Chromosome preparation: The fish specimen was treated with 0.01% Colchicine at 1 mL/100 g b.wt. and kept in an aerated tank for 2 and ½ h. Colchicine was used to arrest the cell division at metaphase. After 2 and ½ h the fish is sacrificed to dissect out the gills and kidney tissues. The extracted tissues were then placed in a hypotonic solution of 0.9% sodium citrate for 1 h. The tissues were chopped into smaller pieces and the hypotonic solution was changed every 15 min using pasteur pipettes. The swollen tissues were then placed into Carnoy’s fixative for 45 min. The fixative was changed using pasteur pipette every 15 min. The tissues were then stored in refrigerator overnight. The tissues were brought back to room temperature and then placed in 45% acetic acid solution which was known as tissue suspension. The tissue suspension was then centrifuged 4-5 times at 27°C at 2000-3000 for 10 min. A little of the suspension was taken in a pasteur pipette and allowed to fall from a height on pre-warmed slides. The heat aids in bursting of the cells. The slides were then air dried and then stained using 8% giemsa stain for 45 min. Excess stain was removed by rinsing the slides with distill water. The slides were again air dried and then observed under microscope (Khuda-Bukhsh and Barat, 1987).

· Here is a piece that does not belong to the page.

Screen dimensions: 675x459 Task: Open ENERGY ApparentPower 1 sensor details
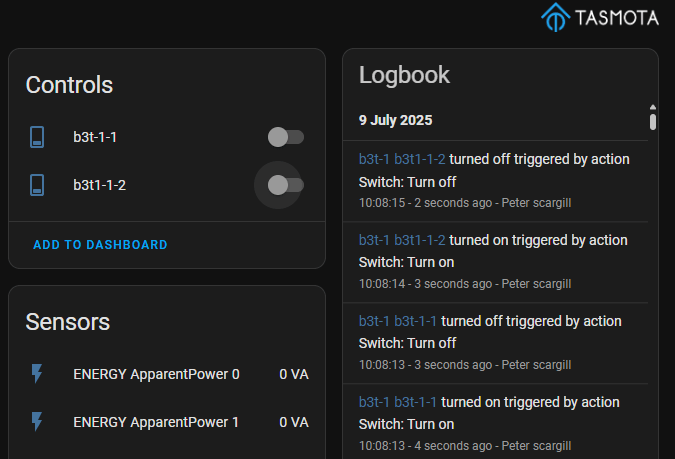click(x=157, y=422)
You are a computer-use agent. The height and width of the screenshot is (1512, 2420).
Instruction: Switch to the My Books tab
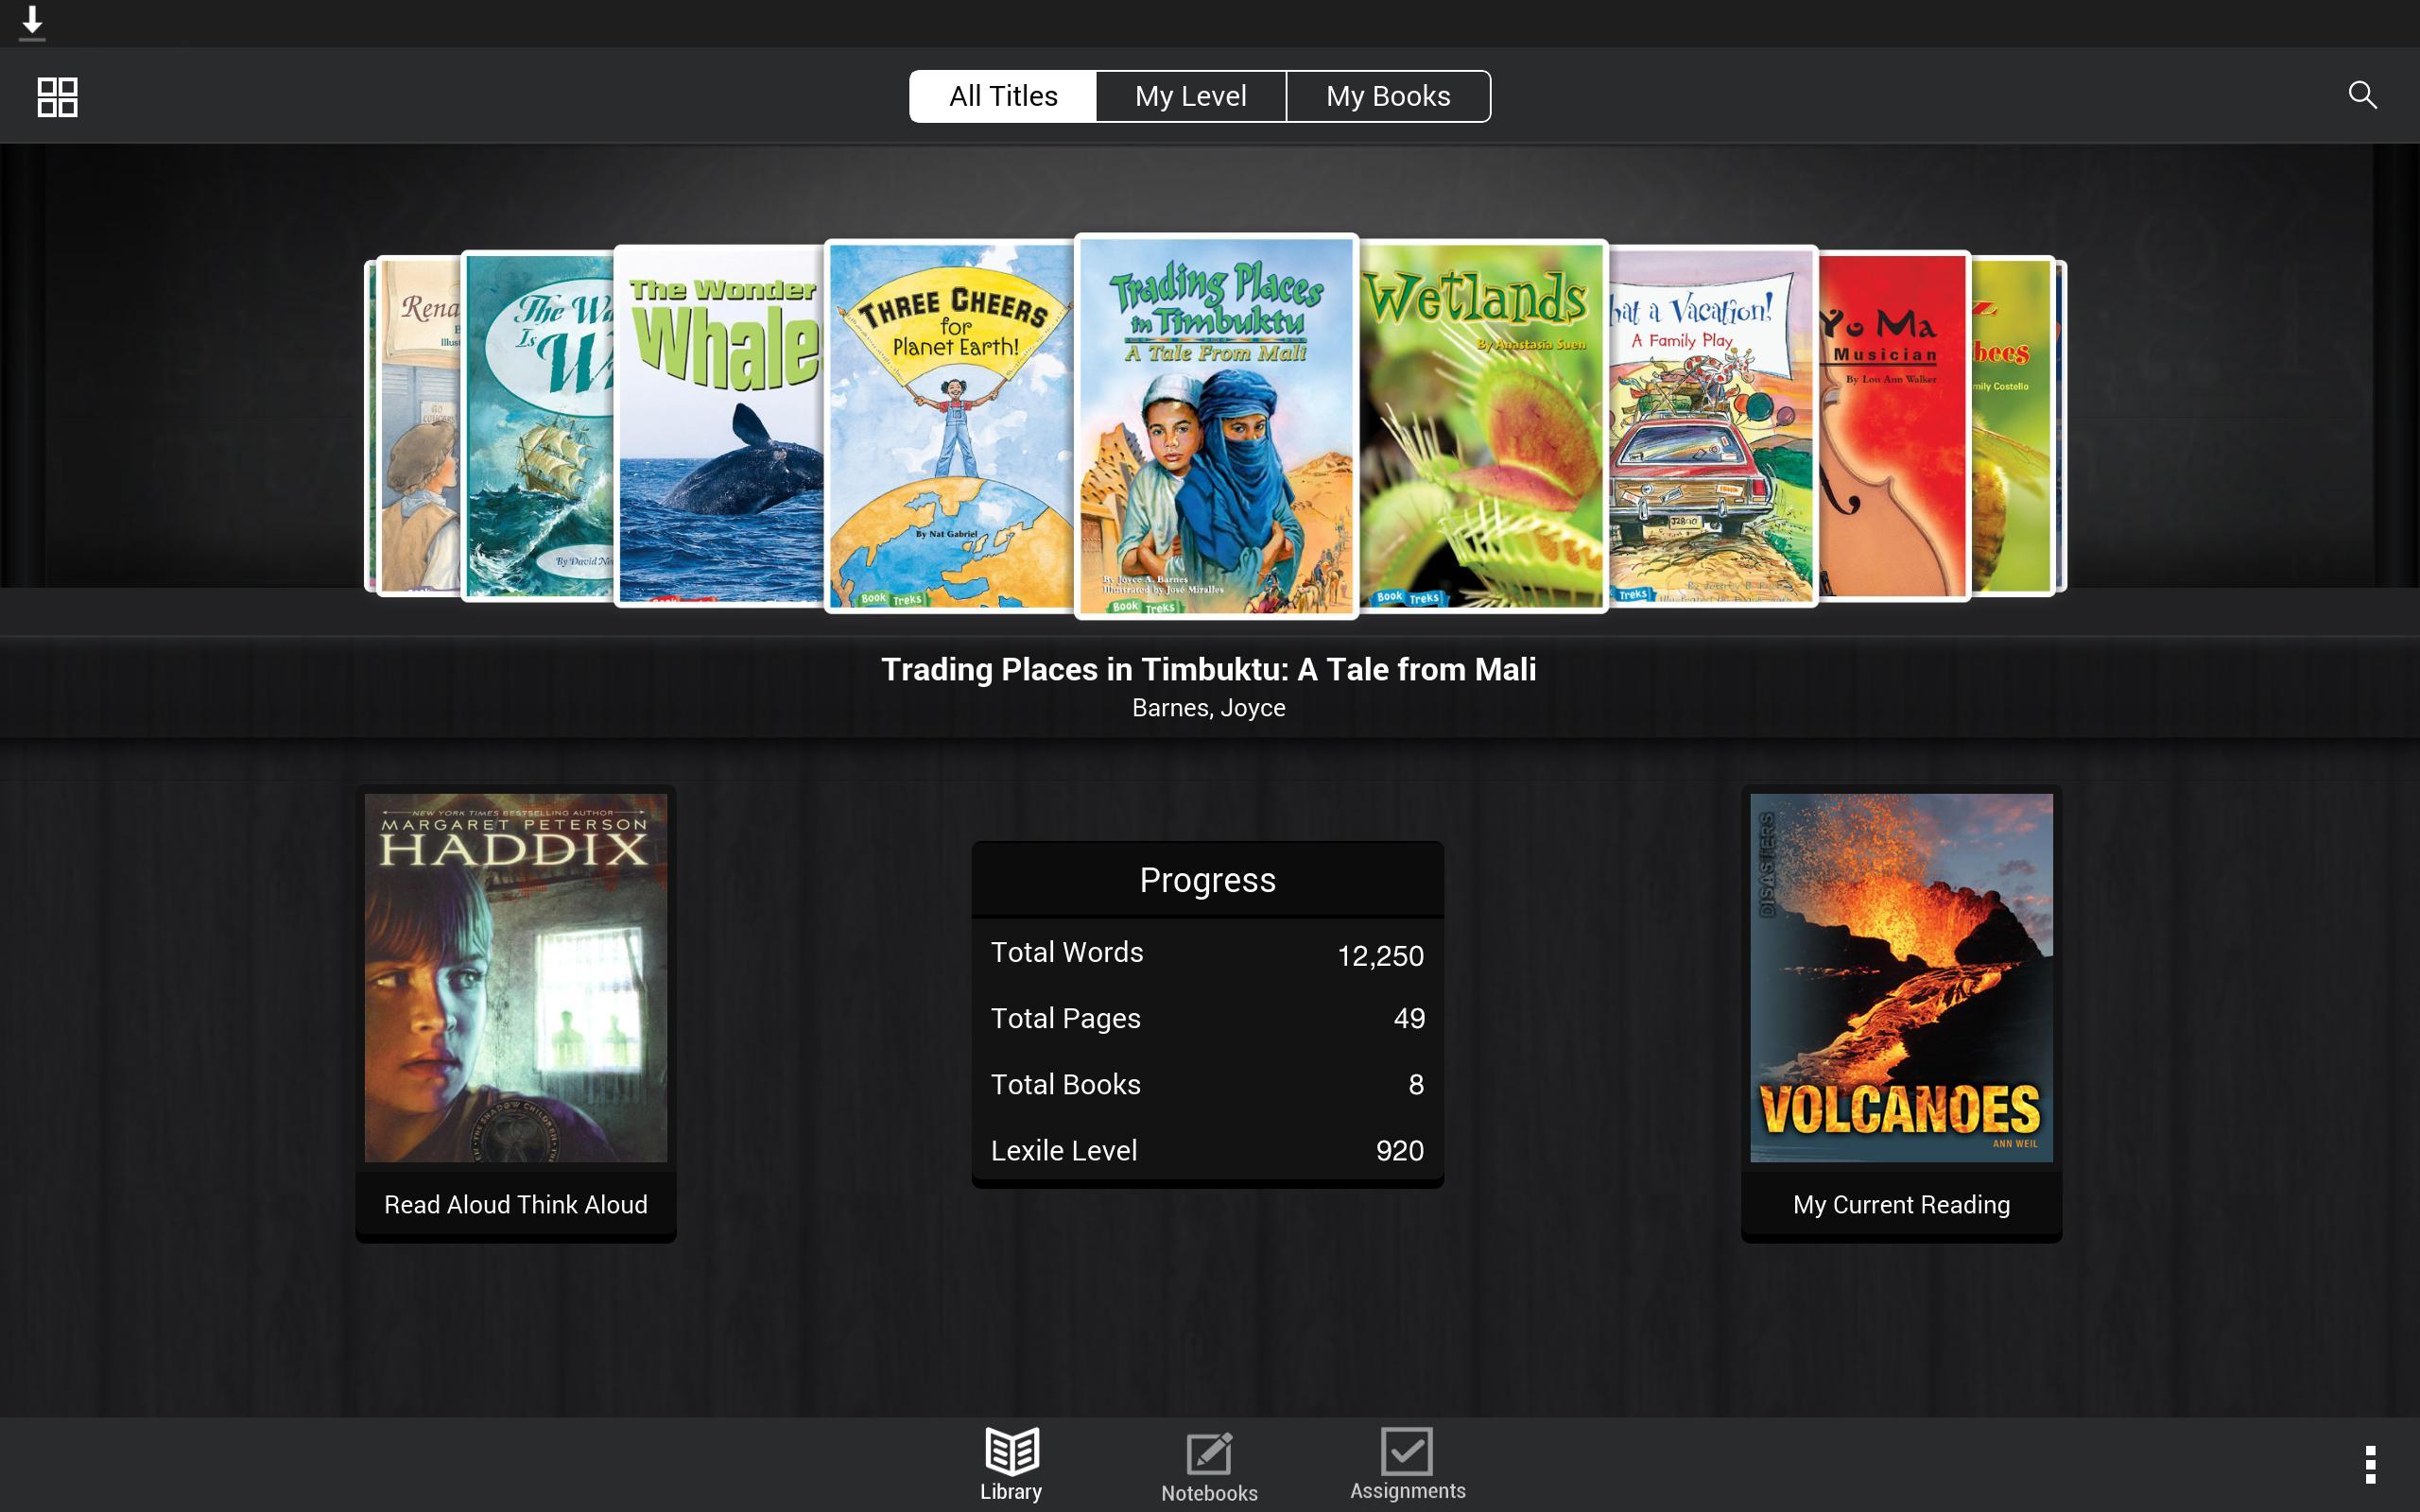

Development of C, G and NOR bands: C banding is the universal technique for demonstrating heterochromatin in chromosome. The slides with chromosomes should be allowed to age for a week before treating it for localization of C-bands. The slides are treated with dilute acid, warm Ba(OH)2 solution, warm saline and giemsa stain (Sumner, 1972).

Dark and light bands can be seen over the chromosomes by treating the chromosomes with dilute Trypsin or hot Saline Sodium Citrate and staining with giemsa. The dark bands along the chromosomes contain facultative heterochromatin region popularly called as G band (Abe and Muramoto, 1974).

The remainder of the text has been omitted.